These tail gas treatment processes save the power required for recompression. But in exchange the off-gas cannot generate power. Therefore the efficiencies of both routes are similar.
Options to optimize
The requirements for an ideal gas cleaning section in an IGCC plant are:
- It contains no COS/HCN hydrolysis.
- The desulphurization scrubber is highly selective between H2S and CO2, i.e. leaves most CO2 in the purified gas while scrubbing off H2S to the trace level.
- The high selectivity leads to an acid gas fraction to the Claus plant that is highly concentrated, so that the lower operability limit of minimum 20 vol per cent H2S is safely avoided.

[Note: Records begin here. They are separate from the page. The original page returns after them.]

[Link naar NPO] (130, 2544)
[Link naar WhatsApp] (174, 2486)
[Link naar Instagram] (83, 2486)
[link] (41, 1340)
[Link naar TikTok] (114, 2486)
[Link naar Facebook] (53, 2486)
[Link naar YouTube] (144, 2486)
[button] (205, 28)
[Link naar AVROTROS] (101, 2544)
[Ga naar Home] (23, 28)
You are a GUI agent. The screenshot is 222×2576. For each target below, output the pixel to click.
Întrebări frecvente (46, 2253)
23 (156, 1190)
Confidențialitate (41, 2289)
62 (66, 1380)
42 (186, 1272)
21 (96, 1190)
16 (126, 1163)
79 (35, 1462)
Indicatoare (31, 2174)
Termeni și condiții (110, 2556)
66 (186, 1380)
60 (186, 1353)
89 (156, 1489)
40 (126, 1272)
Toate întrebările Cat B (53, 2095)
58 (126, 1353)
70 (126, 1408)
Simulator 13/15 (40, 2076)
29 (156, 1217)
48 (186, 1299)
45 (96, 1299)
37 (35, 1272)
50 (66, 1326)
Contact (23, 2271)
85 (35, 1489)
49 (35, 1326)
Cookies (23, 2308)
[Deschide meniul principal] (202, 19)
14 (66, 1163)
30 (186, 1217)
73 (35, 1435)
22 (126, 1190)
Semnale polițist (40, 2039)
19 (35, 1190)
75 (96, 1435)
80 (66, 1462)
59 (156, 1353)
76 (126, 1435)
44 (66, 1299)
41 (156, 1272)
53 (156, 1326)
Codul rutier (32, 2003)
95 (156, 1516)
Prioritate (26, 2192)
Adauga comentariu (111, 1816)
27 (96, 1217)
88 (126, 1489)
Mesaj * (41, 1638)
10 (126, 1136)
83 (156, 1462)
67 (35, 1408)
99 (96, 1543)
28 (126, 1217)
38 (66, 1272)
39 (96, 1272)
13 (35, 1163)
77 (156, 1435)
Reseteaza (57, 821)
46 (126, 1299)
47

A scrubber which comes close to these requirements is the novel ‘Polar-1′ process developed especially for the priorities in an IGCC environment. Polar-1 is a physical scrubbing process using an organic solvent. It has been tested extensively in a pilot plant for about four years at UBE Industries’ ammonia plant, downstream of a Texaco coal gasifier.
Polar-1’s flow scheme is the same as for Selexol, shown in Figure 3. However, compared to Selexol, the Polar-1 solvent removes only about half as much CO2, i.e. it is much more selective between H2S and CO2. And Polar-1 can convert and scrub off COS so that the catalytic hydrolysis step can be omitted. These are important
features because they allow a simpler process configuration as shown in Figure 4.
The effects on the IGCC economy when using Polar-1 rather than Selexol are listed in Table 1 and include:
Power plant: The difference between Polar-1 and the glyme scrubber in power generation results from the different removal of gases. Polar-1 leaves more H2 and CO in the fuel gas. Polar-1 also leaves more CO2 in the gas so that less air for moderation of the flame temperature is required. The difference is higher power generation.
The higher energy content of the purified gas from Polar-1 allows more steam to be generated on all levels and more heated boiler feed water. This energy can be utilized in the combined cycle section of the power plant, increasing the annual value of power generation.
Scrubber: The operating cost of the scrubbers includes the pumping and regeneration energies. Not included is the solvent make-up because it depends on so many parameters that are hard to quantify. The pumping and regeneration energies for both scrubbers, Polar-1 and glyme are similar.
COS hydrolysis: For Polar-1 this step is not needed. This increases the difference in the annual value of the power generated.
Claus plant and Claus tail gas treatment: The Claus plant receives acid gas from the scrubber regeneration. Since Polar-1 is more selective, its acid gas fraction is richer in H2S than in the glyme scrubber case. In the example case the H2S content is 57.0 per cent versus 36.6 per cent for the glyme scrubber. That means the Claus plant downstream glyme has to be designed for more inert gas throughput.
When comparing Claus plants downstream of Polar-1 and glyme, there is less tail gas from the Polar-1 Claus. In the example it is 70.2 mol/s versus 109.4. When hydrogenating and recompressing the tail gas there is a substantial difference in compression energy. The plant therefore has to treat about 40 per cent less tail gas in the case of Polar-1 compared to glyme. That means less capital and operating costs.
Capital cost: To find the total cost one has to combine operating and capital cost. While the operating cost is continuous, capital cost is a one-time expenditure. Therefore a depreciation time of five years was assumed. The investment cost for the process steps was calculated and resulted in the figures listed in Table 1.
The delta % row demonstrates the difference in net cash flow between an IGCC with Polar-1 and the glyme scrubber. The difference resulting from operating cost is 0.86 per cent. The capital cost for the scrubber reduces the difference slightly in the example from 0.86 per cent to 0.82 per cent, the COS hydrolysis adds a substantial 0.69 per cent, and the Claus plant increases this by 0.63 per cent to 2.13 per cent overall difference.
Since the typical overall efficiency of an IGCC plant with quench mode gasifier is presently about 42 per cent, an improvement of the annual revenue by 2.13 per cent resulting from Polar-1 is commercially equivalent to an increase of the thermal efficiency from 42 per cent to 42.9 per cent.
IGCC is still a new concept and the process units need to be adjusted. State-of-the-art processes have been transferred from other applications to IGCC.
Processes especially developed for IGCC have proved to be superior to transferred processes, both economically and in terms of efficiency. Simply by replacing the solvent of an IGCC desulphurization scrubber, the gas cleaning section can increase the economic performance of an IGCC power plant by 2.13 per cent.
The increase is coupled with a decrease in capital cost, as a number of process steps can either be decreased in size or omitted entirely. These savings amount to about half the scrubber cost: whatever is not there, cannot go wrong, needs no maintenance, no repair and no supervision from the control room.
The only problem with these new processes is that they cannot yet look back on as many years of compounded operating experience as their predecessors.